### [THE PROBLEM]
Using the records below, locate all lines containing "access" and return them.
------------------------------------------------------------
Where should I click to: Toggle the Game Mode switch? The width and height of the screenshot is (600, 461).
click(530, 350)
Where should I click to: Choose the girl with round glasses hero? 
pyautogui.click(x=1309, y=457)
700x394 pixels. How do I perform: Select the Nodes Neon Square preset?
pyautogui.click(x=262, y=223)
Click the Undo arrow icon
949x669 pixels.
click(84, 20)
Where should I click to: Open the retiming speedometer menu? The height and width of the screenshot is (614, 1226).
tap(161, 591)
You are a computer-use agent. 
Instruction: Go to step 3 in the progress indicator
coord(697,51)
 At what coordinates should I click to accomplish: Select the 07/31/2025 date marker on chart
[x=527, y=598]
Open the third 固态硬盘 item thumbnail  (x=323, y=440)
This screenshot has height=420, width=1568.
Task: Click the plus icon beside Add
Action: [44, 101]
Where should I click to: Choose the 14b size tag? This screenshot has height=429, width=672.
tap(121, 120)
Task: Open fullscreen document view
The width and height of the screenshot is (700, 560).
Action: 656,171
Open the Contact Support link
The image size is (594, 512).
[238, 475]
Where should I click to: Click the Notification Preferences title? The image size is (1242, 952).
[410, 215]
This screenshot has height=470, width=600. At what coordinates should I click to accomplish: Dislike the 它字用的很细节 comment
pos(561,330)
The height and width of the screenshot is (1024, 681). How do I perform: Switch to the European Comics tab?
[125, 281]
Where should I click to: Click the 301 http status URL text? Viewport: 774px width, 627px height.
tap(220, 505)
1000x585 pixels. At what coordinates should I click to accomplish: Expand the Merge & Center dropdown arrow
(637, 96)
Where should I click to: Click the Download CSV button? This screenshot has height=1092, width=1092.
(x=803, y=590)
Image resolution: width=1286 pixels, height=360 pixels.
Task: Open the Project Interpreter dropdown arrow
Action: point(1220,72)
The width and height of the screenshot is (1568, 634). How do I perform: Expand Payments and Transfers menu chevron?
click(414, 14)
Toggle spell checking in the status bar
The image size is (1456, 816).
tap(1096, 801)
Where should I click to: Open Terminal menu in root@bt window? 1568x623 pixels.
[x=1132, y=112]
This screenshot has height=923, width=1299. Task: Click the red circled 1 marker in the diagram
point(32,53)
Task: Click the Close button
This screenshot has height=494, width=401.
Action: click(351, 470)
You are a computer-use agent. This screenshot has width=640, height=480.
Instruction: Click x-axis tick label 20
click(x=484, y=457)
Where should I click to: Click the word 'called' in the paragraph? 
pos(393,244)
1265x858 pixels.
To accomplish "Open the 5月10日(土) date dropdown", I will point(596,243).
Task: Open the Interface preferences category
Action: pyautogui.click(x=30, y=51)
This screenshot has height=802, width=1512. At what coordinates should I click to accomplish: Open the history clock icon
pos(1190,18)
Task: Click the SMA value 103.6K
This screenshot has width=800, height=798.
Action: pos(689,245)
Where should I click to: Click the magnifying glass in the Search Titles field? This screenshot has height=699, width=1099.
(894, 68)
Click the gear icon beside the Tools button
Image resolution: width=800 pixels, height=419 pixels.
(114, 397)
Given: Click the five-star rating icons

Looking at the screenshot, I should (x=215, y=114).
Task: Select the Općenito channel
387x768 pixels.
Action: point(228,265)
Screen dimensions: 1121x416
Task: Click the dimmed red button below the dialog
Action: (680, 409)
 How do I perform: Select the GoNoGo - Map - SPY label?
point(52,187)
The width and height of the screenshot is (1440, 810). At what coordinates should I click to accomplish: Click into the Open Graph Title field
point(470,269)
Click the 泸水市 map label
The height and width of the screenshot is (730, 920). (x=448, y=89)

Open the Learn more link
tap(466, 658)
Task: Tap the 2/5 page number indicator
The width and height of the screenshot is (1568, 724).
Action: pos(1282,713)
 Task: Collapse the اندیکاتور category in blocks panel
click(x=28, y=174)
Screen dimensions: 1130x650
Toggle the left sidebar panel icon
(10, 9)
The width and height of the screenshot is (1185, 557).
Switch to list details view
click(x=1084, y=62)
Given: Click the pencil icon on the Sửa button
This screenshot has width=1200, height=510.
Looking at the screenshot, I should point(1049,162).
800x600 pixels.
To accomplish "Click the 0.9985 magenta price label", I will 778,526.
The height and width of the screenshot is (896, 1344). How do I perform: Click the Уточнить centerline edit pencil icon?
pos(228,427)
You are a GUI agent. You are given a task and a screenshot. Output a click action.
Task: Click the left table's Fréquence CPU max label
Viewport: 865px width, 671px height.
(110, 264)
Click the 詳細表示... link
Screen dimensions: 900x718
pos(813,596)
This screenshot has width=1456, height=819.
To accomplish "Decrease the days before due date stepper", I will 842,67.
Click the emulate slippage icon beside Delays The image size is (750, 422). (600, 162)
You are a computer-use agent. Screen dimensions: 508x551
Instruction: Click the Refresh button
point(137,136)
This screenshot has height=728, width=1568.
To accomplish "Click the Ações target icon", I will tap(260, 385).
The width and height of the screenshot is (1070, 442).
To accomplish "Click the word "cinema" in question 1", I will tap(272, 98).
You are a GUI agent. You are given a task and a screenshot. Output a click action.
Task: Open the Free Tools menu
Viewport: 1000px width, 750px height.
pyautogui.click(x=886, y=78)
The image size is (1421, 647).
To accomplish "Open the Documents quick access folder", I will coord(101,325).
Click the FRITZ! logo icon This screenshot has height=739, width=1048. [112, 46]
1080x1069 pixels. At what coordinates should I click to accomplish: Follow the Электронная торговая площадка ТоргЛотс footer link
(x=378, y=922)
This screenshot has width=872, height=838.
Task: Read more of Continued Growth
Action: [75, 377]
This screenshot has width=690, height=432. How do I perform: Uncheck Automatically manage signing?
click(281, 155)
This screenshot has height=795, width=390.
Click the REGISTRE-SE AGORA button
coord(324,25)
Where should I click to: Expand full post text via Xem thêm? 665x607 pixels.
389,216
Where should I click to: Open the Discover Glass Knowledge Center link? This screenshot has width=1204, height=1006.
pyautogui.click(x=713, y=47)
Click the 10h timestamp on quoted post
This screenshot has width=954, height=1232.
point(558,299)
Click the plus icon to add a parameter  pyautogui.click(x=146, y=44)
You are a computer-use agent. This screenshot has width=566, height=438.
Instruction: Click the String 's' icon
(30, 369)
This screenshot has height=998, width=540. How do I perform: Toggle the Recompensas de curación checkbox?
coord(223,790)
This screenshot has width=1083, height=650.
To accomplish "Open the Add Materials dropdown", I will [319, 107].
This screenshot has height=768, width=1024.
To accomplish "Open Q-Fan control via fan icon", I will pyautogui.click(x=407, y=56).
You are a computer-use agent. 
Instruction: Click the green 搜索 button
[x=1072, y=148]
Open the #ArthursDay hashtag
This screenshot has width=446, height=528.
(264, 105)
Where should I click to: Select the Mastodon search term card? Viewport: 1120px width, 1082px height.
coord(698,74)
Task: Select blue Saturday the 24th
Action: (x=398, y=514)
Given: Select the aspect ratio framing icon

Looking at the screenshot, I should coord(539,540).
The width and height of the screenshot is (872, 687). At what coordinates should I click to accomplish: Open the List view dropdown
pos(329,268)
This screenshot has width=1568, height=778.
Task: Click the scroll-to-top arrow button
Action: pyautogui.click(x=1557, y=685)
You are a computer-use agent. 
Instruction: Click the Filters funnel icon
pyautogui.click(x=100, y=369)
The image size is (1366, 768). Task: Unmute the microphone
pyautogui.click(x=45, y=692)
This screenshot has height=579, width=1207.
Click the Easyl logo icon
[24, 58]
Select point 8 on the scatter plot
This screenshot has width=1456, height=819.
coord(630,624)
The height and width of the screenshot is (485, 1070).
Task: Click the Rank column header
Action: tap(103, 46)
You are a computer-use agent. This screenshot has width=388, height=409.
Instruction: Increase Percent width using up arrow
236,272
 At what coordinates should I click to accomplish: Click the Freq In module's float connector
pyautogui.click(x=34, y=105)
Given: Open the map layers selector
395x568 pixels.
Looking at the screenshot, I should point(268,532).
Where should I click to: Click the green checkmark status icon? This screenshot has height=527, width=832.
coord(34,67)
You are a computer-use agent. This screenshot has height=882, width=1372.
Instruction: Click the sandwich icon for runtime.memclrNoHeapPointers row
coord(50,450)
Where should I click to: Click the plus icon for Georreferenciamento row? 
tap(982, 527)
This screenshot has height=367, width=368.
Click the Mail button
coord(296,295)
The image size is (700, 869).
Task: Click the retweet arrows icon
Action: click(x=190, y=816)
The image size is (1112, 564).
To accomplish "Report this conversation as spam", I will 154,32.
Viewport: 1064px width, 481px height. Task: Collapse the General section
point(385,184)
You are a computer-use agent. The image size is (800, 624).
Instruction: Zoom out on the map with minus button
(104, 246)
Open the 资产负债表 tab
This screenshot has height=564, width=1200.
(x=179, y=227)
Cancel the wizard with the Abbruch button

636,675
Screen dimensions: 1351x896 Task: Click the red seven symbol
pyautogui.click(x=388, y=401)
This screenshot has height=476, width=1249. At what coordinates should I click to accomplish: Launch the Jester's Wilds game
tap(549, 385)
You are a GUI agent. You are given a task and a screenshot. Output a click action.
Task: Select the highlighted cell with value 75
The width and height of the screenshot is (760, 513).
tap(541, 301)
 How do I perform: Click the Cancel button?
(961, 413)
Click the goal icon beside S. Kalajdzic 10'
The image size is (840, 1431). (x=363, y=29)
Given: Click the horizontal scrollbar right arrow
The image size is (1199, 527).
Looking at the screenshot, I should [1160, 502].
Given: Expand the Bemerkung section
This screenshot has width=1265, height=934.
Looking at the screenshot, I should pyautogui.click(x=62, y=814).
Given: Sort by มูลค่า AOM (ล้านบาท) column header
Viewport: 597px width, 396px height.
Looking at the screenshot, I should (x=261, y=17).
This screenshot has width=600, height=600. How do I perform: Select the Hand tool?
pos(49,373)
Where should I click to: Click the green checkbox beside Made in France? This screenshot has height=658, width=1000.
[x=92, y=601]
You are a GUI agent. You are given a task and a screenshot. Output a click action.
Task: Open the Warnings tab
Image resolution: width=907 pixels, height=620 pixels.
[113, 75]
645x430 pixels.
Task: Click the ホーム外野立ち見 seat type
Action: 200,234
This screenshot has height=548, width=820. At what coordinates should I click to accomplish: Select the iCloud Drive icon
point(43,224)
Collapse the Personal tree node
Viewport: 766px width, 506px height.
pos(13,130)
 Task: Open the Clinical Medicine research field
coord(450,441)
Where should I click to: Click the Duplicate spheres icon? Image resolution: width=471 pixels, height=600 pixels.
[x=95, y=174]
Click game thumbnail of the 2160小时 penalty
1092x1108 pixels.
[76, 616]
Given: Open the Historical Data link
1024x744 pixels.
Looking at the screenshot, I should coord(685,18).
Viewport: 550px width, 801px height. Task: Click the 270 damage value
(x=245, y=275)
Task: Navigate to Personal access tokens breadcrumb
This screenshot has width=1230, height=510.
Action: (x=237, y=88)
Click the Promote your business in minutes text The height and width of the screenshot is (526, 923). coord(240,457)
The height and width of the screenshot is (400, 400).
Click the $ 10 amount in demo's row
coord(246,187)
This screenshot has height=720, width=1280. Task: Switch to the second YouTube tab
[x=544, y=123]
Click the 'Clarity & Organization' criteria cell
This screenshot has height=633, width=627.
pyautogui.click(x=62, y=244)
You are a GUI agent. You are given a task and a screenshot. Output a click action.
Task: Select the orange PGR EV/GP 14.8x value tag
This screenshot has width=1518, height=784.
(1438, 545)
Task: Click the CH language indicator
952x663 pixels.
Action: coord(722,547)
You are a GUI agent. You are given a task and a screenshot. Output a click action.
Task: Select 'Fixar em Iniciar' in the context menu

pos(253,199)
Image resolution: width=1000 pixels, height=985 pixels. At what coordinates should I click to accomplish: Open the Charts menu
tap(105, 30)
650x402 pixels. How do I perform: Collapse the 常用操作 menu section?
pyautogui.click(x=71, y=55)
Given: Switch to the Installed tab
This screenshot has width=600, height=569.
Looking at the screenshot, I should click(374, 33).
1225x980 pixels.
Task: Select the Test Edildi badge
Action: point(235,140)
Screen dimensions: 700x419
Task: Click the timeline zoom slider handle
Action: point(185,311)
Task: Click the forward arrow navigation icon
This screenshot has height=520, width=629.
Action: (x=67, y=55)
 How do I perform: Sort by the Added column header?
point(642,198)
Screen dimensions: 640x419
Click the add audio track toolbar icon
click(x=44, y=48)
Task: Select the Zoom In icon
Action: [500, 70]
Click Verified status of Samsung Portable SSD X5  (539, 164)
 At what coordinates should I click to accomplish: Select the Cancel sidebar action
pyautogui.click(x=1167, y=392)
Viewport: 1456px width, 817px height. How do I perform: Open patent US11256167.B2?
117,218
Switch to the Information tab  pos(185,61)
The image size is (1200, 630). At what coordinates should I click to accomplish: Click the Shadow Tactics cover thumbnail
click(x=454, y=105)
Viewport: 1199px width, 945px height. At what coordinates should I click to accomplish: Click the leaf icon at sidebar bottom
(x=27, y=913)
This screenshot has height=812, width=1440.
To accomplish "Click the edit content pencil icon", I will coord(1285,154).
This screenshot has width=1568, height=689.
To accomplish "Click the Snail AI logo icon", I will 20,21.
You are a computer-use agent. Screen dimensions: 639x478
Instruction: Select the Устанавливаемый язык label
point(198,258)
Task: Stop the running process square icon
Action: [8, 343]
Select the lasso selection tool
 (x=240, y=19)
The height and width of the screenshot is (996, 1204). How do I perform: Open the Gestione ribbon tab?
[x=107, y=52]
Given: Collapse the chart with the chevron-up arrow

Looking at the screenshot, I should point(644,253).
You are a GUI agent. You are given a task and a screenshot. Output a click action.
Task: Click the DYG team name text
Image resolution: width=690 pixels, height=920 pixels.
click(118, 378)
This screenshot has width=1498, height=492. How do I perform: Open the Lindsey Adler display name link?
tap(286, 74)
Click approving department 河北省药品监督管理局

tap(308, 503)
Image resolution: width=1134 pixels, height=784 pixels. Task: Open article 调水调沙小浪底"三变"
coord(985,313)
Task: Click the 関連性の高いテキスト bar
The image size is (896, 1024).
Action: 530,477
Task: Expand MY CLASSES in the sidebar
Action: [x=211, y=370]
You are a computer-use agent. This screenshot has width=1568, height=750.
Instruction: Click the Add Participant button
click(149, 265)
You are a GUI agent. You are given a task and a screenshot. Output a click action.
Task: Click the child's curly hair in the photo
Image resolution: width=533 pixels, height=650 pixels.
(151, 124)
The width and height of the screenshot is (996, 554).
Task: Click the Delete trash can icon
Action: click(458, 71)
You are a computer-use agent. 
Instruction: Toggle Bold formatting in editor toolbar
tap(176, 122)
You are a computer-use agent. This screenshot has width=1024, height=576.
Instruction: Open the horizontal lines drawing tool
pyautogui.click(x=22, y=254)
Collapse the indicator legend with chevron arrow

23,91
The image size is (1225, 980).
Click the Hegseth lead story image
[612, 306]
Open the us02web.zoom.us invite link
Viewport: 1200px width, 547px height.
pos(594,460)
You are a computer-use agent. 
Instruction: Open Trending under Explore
------------------------------------------------------------
### [COMPLETED EXERCISE]
To accomplish "Open the Documents quick access folder", I will coord(101,325).
Task: Navigate to Personal access tokens breadcrumb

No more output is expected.